At the moment, I personally can't get a particular image out of my head. It is a fictional image of truckloads of tomatoes being deliberately wasted in order to protect food prices in the USA. I have never actually seen this image. It merely exists in my mind, prompted by an email from Josh On, a previous Design Indaba speaker. It is informed by pictures I have actually seen, photographs of farmers 'working' to earn state funding by destroying their crop surpluses.
Another image comes to mind. Lake Baikal is the oldest (25 million years) and deepest (1 637 m) lake in the world. It is also a place I have never visited - and yet its existence resonates in my mind. I recently read In Siberia, a magnificent book by Colin Thubron. In his book, Thubron touches on some of the growing concerns about pollution feeding into Lake Baikal, a lake that contains almost one quarter of the world's fresh water.
As with the tomatoes, my image of Lake Baikal exists only in my mind. It is uniquely of my own making, and is comprised of an amalgam of other photographs. It takes the form of an intriguing lenticular image pattern, quite similar to one of those two-way viewing experiences that sometimes enrich the gifts found in breakfast-cereal packaging. In my mind's eye, I can visualise the fragile, albeit imaginary, purity of Lake Baikal, this image merging with that of beached ships in the Caspian Sea, a place horrifically affected by changes in water flow and pollution.
I could go on here, the vast file of imaginary images stored in my head as endless as my curiosity for rifling through them. In choosing to reveal these two examples, I have tried to point out how influential and infinite the images are that prompt our enthusiasm for any given subject. Asked particularly to consider what role image-makers have in relation to the sustainable development debate, I would argue that they are all-pervasive. Professional photographers, including the image-makers that exist inside of us all, are endlessly at work creating an illusion of the concept known as sustainable development.

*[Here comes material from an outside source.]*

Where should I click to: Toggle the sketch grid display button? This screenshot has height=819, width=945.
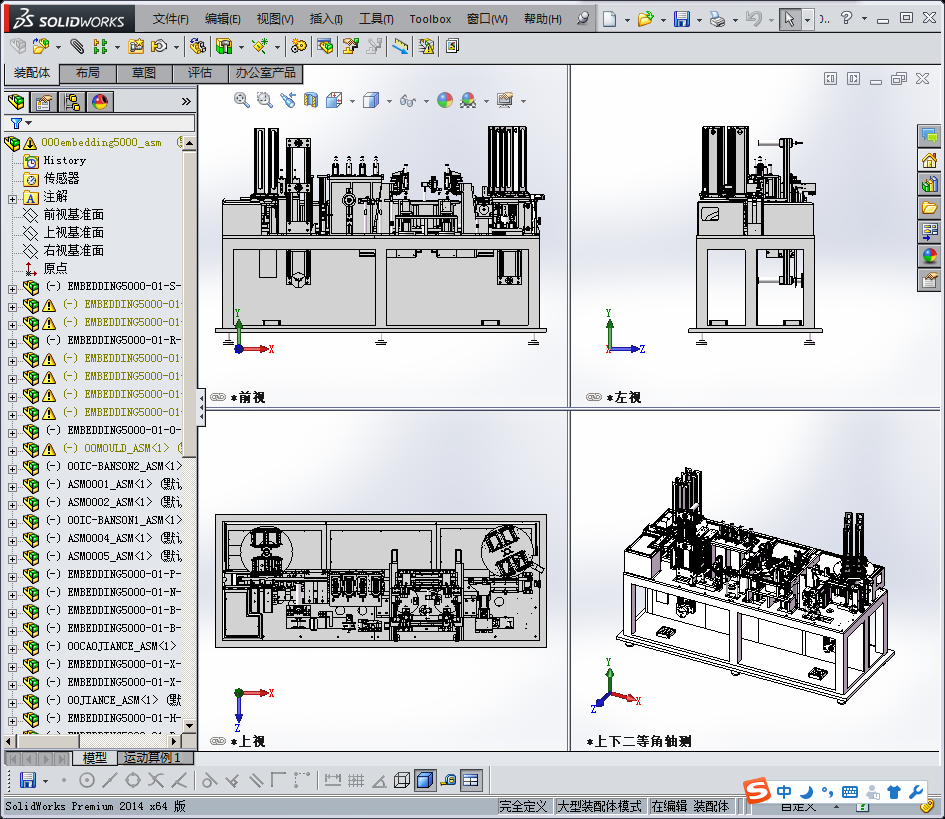point(355,780)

Let me clarify this by asking you to consider the following. If you had never personally experienced a dramatic example of environmental apocalypse, never even encountered an image of it, would you be all that concerned about the issue of sustainable development? I argue not. We only care because our intellectual engagement of the subject is backed up by a searing set of images that argue its case emotively.

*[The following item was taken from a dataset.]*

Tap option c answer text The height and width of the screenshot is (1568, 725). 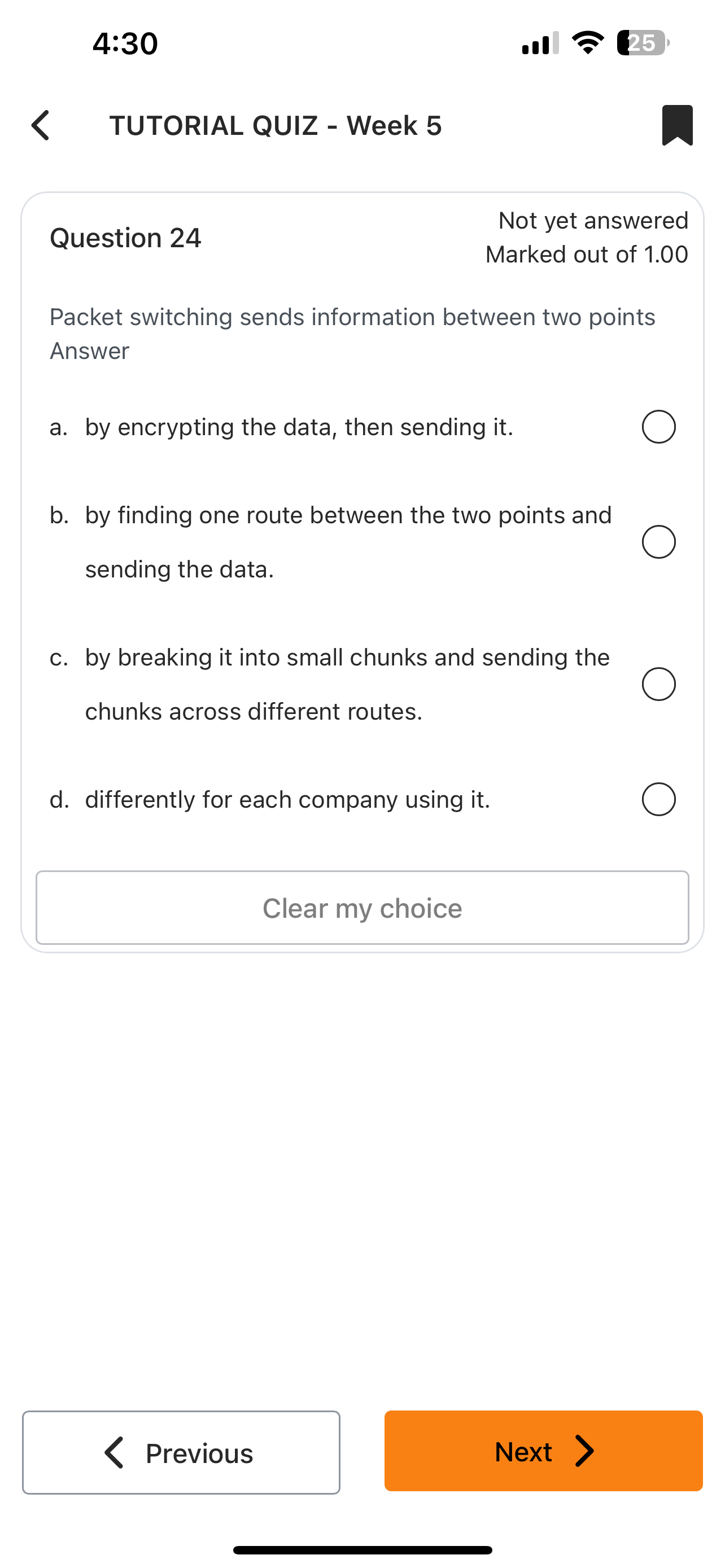point(347,684)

We live in a rationalist age where everything needs its credibility proven, everything needs to be made real. Very often it is images that achieve this, quite irrespective of whether they are 'real' or imaginary images. The irony is that 'real' images - those artefacts that actually document the external world - can be so much more misleading than the ones we dream in our mind. At least we know the facts and fancies that have fuelled our imaginary images. Not so, however, with an ostensibly real image; it is so much more fraught with problems.
If you weren't there when an image was taken, you really cannot know what truths lie beyond the camera's frame, or how these other truths would affect how you interpret the truth captured in the lens. And even if you were there, it is no less problematic. What if you had arrived earlier, or later? What if you had simply turned around, or dared to walk a little way further to take a photograph? Is there not a likelihood that you might have seen and captured some other information, information that like so much else in this world is conflicting and contradictory?
Images and image-makers bear a huge responsibility in fostering and developing our notion of what sustainable development means. They can either underpin, or undermine what we think we know. This is the mercurial nature of documentary photography, and defines its importance in giving credibility to 'what we know'.
To illustrate my point, pause for a moment on the accompanying image. I could start out by telling you that it is documentary photograph, or suggest to you that it was art directed. I could state that it is quite recent, or suggest to you that it was taken some years ago. I could digress, talk about filters and film, even linger on the technical aspects that may have subtly altered the illusion we see.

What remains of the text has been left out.